I do not use the IDE, but if you do and have used it in complex apps please let me know in the comments! I would love to hear about them.

Selenium RC

The Selenium Remote Control (RC), also known as Selenium 1.0, would inject JavaScript into the browsers.

We won’t go over this too much since the Selenium WebDriver has replaced it.

Selenium WebDriver

The Selenium WebDriver is the successor of Selenium RC.

The Selenium WebDriver is an API, and there are many languages that can use it. This integrated support for each language is just a dependency that can communicate with browser drivers.

In a very simple explanation, the Selenium WebDriver sends HTTP requests (RESTful API) to your browsers driver and handles the responses.

Browser Drivers

Each browser works and behaves differently. We can’t expect Selenium to keep up with how every single browser works. So we need some sort of standard functionality to control the browsers.

Due to this, each browser must maintain its own implementation of the WebDriver standard.

These drivers are web servers that control the browsers and are created in accordance with the WebDriver specifications specified within the W3C standards.

Shameless plug for understanding the W3C

So what’s the difference between the Selenium WebDriver and the browser drivers?

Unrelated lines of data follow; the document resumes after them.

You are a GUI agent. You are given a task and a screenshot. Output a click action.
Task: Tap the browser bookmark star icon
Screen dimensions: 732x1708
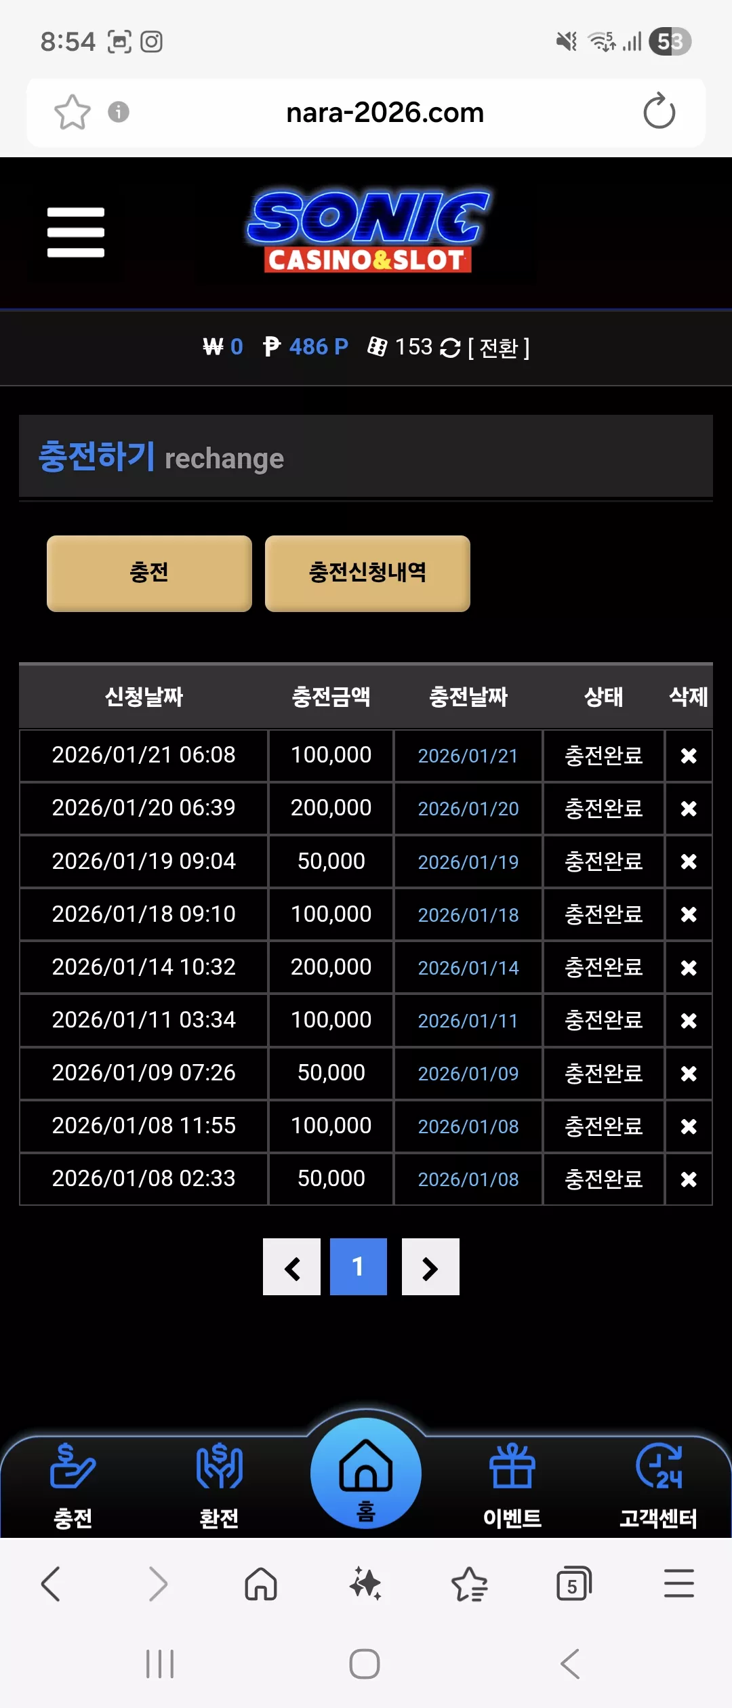[72, 112]
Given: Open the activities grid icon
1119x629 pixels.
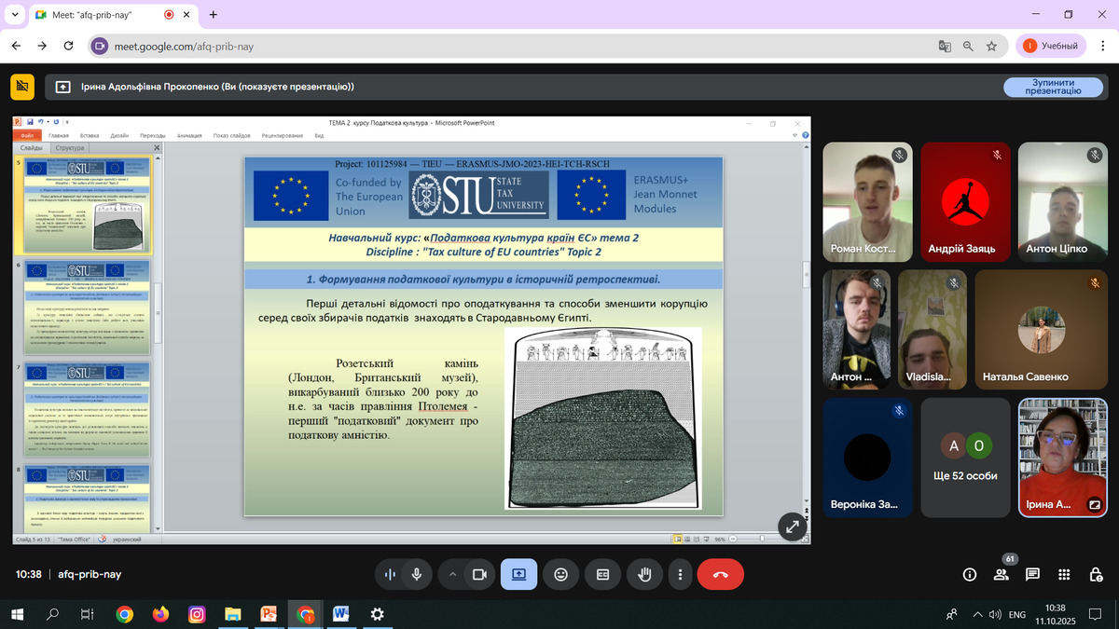Looking at the screenshot, I should coord(1064,575).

Here is where a lot of confusion comes from. The WebDriver standard vs the Selenium WebDriver. Two different things, with a very similar name.

The Selenium WebDriver is an API created by the Selenium team to interact with any browser driver that is created with the WebDriver standard.

The WebDriver standard is a specification used for the creation of browser drivers. The browser driver is the actual implementation of the WebDriver standard that communicates with the browser.

The Selenium WebDriver is the API dependency that talks to the implementations of the WebDriver standard.

I will be using the term BrowserDriver to refer to all implementations of it, including ChromeDriver, GeckoDriver, etc… Selenium WebDriver will be the API.

In your code, you will import the Selenium WebDriver dependency. This alone is not enough to start using the browser you want.

Side note: You don’t always need to import the Selenium WebDriver API. As long as you have something that can make the HTTP requests to the BrowserDriver and is following the W3C standards. Like a Framework.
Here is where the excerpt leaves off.